Stab Incision Glaucoma Surgery

This inexpensive technique has significant advantages.

Two years ago, while discussing a case with postgraduates, I was asked to outline the practical surgical problems glaucoma surgeons face and how to tackle them. I found myself with a lengthy wish list of ways to make glaucoma surgery easier. At the top of my list were the wishes to eliminate the need to dissect large conjunctival flaps, eradicate the need to apply mitomycin C (MMC) under these large flaps, and reduce subconjunctival scarring and failure. Also near the top of my list, I wished not to have to worry about the following: a shallow anterior chamber on the first postoperative day, placing releasable and adjustable sutures, and having to micromanage patients in the postoperative period. The list seemed endless!

As I reflected on this list, I realized that I could create a sclerocorneal tunnel straight through the conjunctiva and into the anterior chamber by using a simple 2.8-mm bevel-up keratome, the same instrument used for creating phaco incisions. This tunnel would allow access to the anterior chamber through a 2.8-mm conjunctival cut (Figure).


As I performed this procedure for the first time, I determined that, if I pushed the conjunctiva toward the limbus before entering the lamellar sclera (just as vitreoretinal surgeons do when inserting a trocar), the result would be a small conjunctival incision that would not overlap the scleral tunnel and therefore would decrease the chance of fibrosis between two overlapping incisions. I found that, with a Kelly Descemet punch, I could punch the posterior corneal lip of the tunnel and thus compromise the incision. Additionally, I did not need to perform a peripheral iridectomy in eyes with primary open-angle glaucoma and wide open angles, as the iris root lay far from the ostium. A demonstration of the procedure can be viewed at eyetube.net/?v=agede.

This first time I performed stab incision glaucoma surgery (SIGS), it was a success. The more I performed the technique, the more I realized the advantages that it offers.
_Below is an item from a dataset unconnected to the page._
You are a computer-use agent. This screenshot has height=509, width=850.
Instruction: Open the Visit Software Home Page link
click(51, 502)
SIGS is much easier to perform than cutting and dissecting a flap; I do not have to agonize over whether the flap is too large or too small. I save surgical time by not having to cut, cauterize, and dissect. Additionally, time spent on placing sutures is minimized. It is easy to do a peripheral iridectomy in cases in which it is indicated (ie, angle-closure glaucoma, shallow anterior chamber, or iris peaking toward ostium).
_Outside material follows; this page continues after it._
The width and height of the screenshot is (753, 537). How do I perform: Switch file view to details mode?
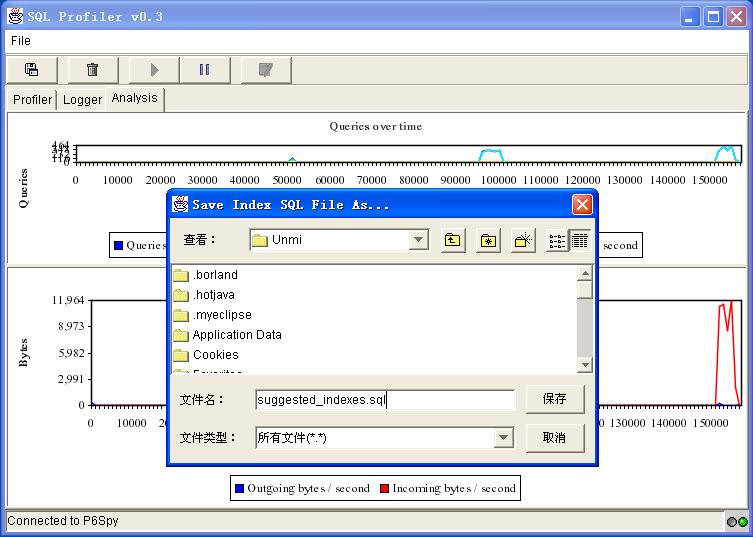(x=579, y=240)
In my first 68 cases, my outcomes were better with SIGS than my previous experience with traditional filtering surgery, and I achieved good IOP control. A large amount of virgin conjunctiva was preserved, which is important to facilitate potential future surgery in glaucomatous eyes. The biplanar tunnel provided a controlled leak, and my incidence of shallow anterior chambers postoperatively was almost negligible.
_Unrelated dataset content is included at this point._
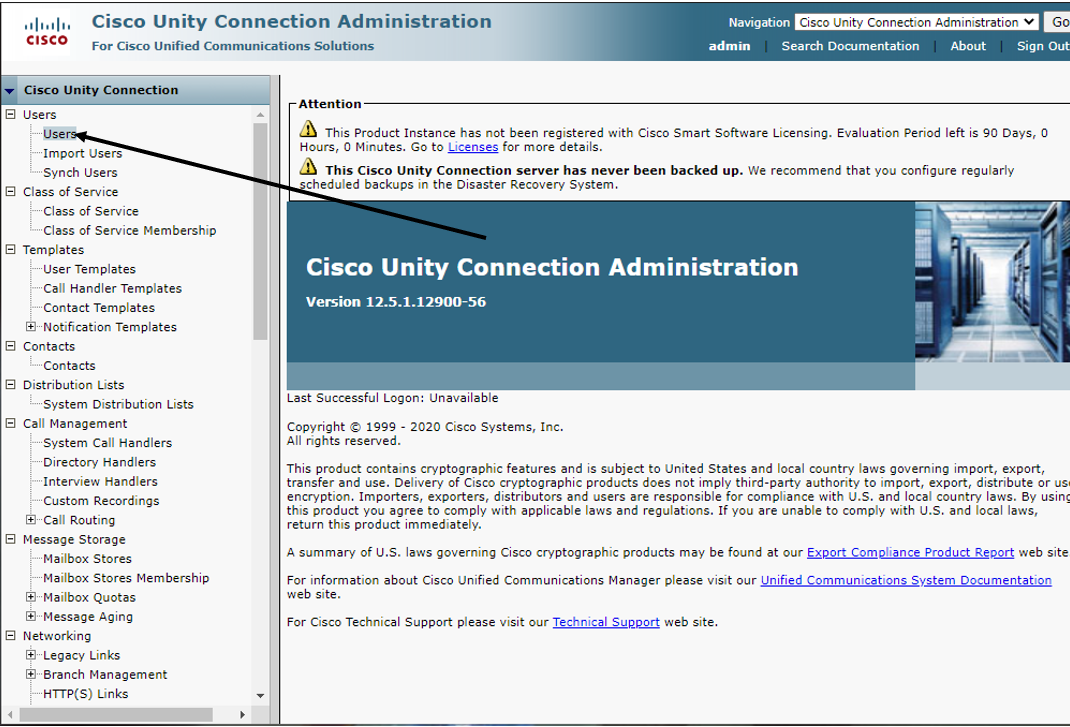
Task: Expand the Legacy Links node
Action: coord(31,655)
With SIGS, the flow through the tunnel is posteriorly directed, unlike with trabeculectomy, eliminating overhanging blebs and bleb dysesthesia. The almost negligible use of subconjunctival dissection decreases the risk of failure from scarring. The subconjunctival drainage channels are almost entirely uncut and intact, and the biplanar tunnel is less likely to seal than a triplanar flap. I do not have to worry about suture management, and in indicated cases, SIGS can easily be combined with phacoemulsification. The icing on the cake is that, in this era of expensive devices and instruments for microinvasive glaucoma surgery, SIGS can be performed with a simple disposable metal blade and a Kelly Descemet punch.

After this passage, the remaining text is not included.